WSF inks 20-year deal with Port of Kingston

KINGSTON — The Port of Kingston announced Thursday it has reached an agreement with the Washington State Ferry system for a 20-year lease that effectively began in 2000.

Negotiations between the two entities had become strained after ferry officials said about eight years ago they were considering purchasing the Kingston ferry dock outright as well as urbanizing it, suggestions which ran contrary to what the port wanted as far as developments to the site.

About five months ago, the WSF counselor approached the port’s attorney to solidify a new agreement — one that incorporates only a concessions cart at the ferry terminal, said Port of Kingston Commissioner Pete DeBoer.

“What we conceded was they can have a small portable cart on wheels to cater to people on the dock,” he said. “We’re happy with it, they’ve got bigger issues than the lease in Kingston to worry about now, what with the Port Townsend/Keystone run and the vessels and financial concerns.”

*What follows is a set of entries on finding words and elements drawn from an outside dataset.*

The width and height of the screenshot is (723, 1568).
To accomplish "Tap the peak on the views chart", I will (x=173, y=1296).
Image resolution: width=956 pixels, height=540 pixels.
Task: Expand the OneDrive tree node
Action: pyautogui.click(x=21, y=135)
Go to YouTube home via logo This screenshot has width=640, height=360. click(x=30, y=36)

WSF has wrestled with mechanical issues on several of its ferries, the most recent of which shut down the Port Townsend/Keystone route Nov. 21 because four Steel Electric class vessels were a safety concern. WSF officials have also been struggling with communities and commuters directly impacted by fare increases. The increases themselves primarily stem from financial limitations caused when Initiative 695 cut transportation funding costs in 1999.

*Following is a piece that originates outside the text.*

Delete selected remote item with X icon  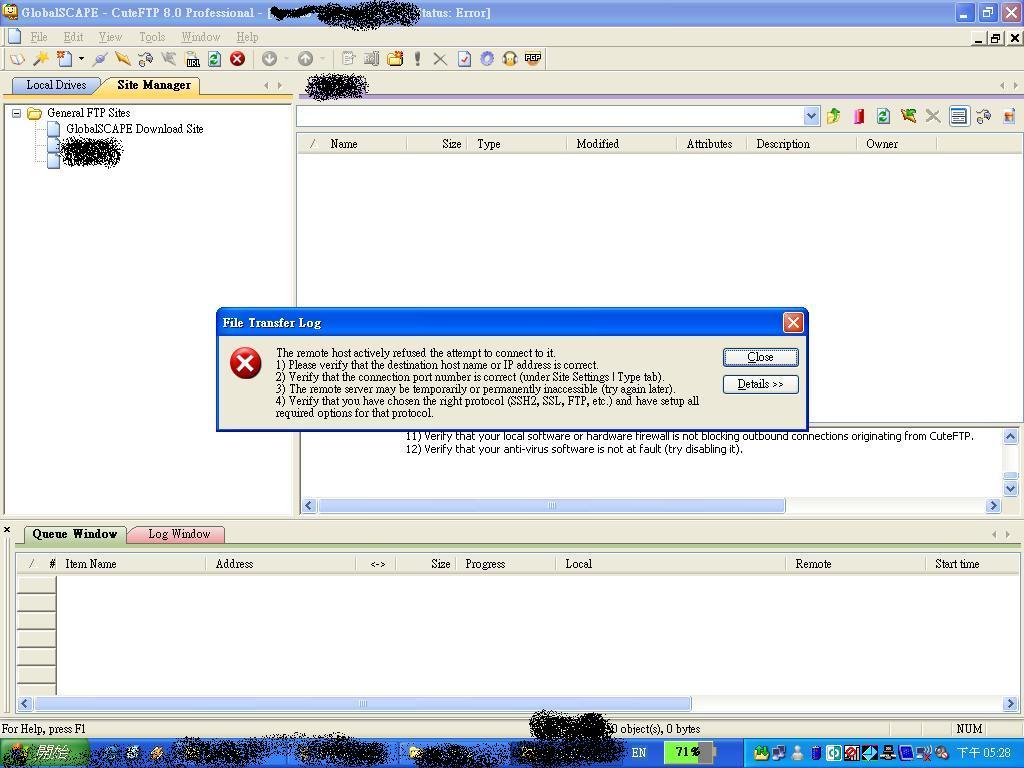tap(932, 116)
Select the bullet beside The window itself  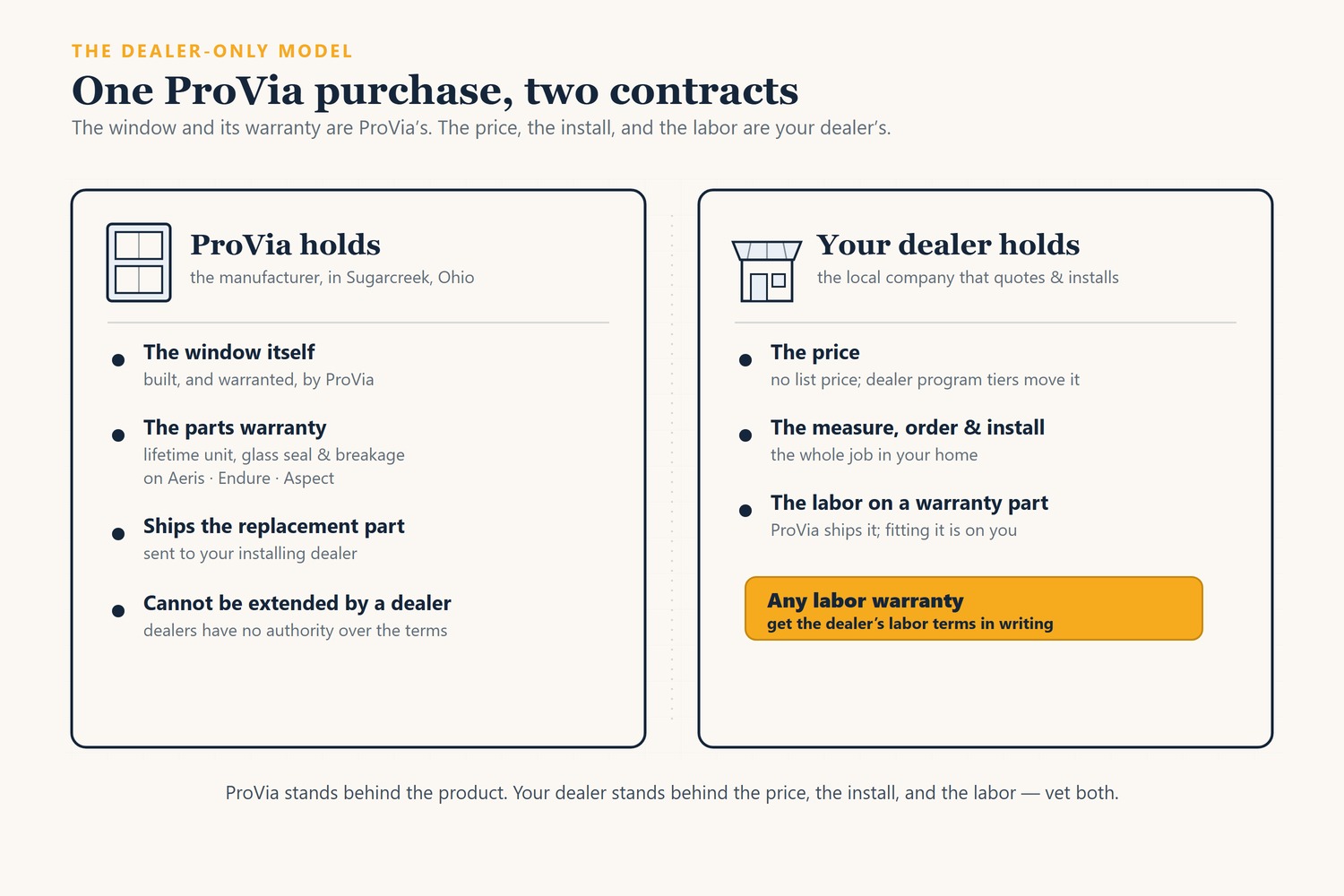(x=118, y=360)
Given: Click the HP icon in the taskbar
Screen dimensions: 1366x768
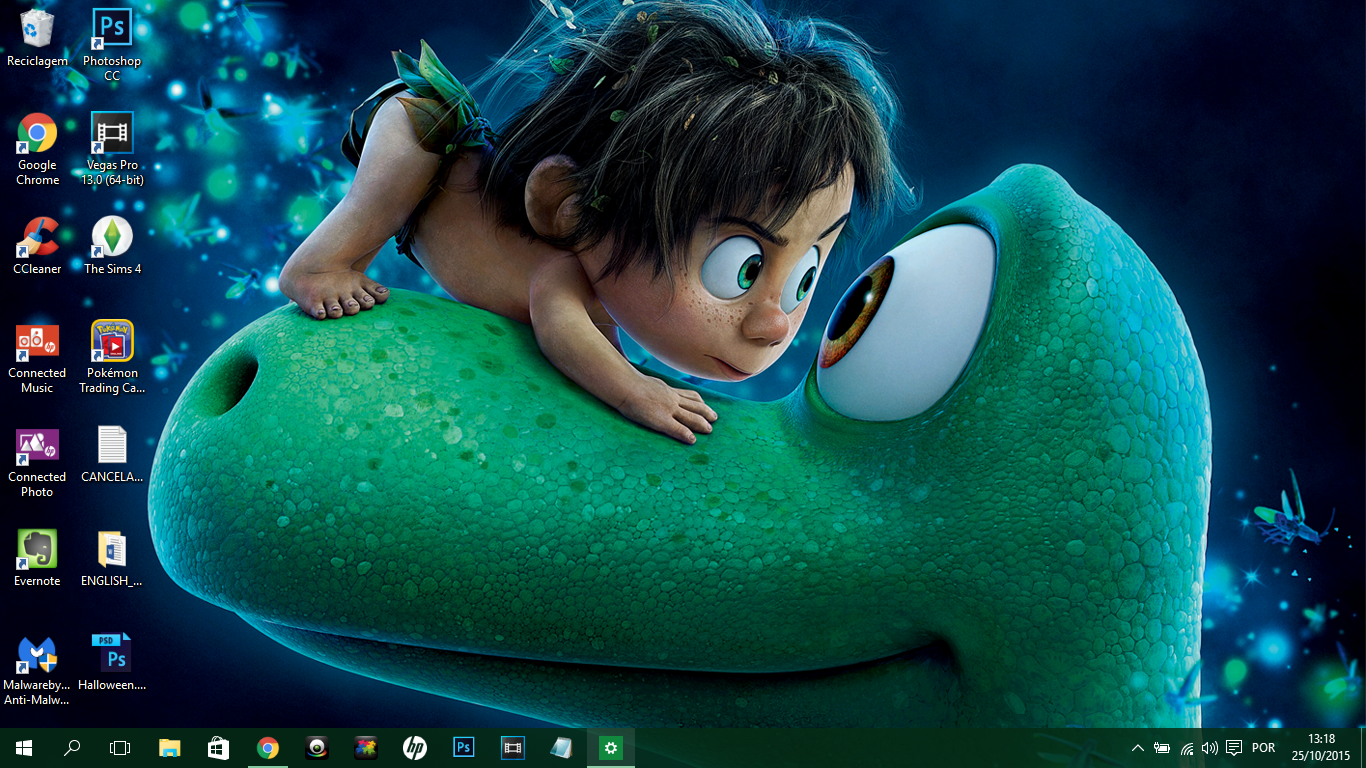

The state had made comments in the past of condemning part of the three acres the port owns in an effort to acquire it. At a public meeting held in June 2005, WSDOT officials said the agency wanted to purchase the dock and property to assist with ferry system costs, strengthen its finances and increase non-fare box revenue. The proposition had been opposed from day one by the port and other community and county groups. DeBoer said he thinks that all changed five months ago because of unrelated financial and route concerns plaguing WSF.

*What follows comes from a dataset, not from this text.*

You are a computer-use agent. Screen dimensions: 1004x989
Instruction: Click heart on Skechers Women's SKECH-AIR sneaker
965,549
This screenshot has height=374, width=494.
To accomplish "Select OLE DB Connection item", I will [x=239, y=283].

“I’m not sure exactly what did it, but five months ago their lawyer called our lawyer to begin talks again,” he said. “It takes bureaucratic time to run anything through the state. It is signed by (WSF Executive Director Mike Anderson) before leaving, so that’s good.”

WSF Attorney Tim McGuigan said it was around January or February when the ferry system began to feel it was reaching a compromise with the port. Several provisions were added into the lease contract regarding purchasing the land and the economic growth desired for the dock to uphold the Port of Kingston’s desires.

“The lease and a cover letter were sent to the port the day before yesterday,” he said Thursday. “We were able to insert provisions on that subject matter that was able to resolve this issue.”

DeBoer said many of WSF’s fiscal issues may have shifted the ferry system’s priorities, allowing it to reexamine the lease with the Port of Kingston and agree on suitable terms for all parties.

“We’re very pleased, they are great tenants,” he said. “I think they’ve got to run a ferry system, they’ve got more issues out there, and my thought is they focused on that a lot more... This is a major route that requires residents to drive hundreds of miles out of the way to get where they need to go if it’s not there.”

WSF has leased the dock and property from the Port of Kingston since 1952, and the long-term lease between the two entities expired in 1999, switching to a month-to-month agreement. The desire to purchase the property and to develop it entered into discussions in the late 1990s — something the port was strongly against.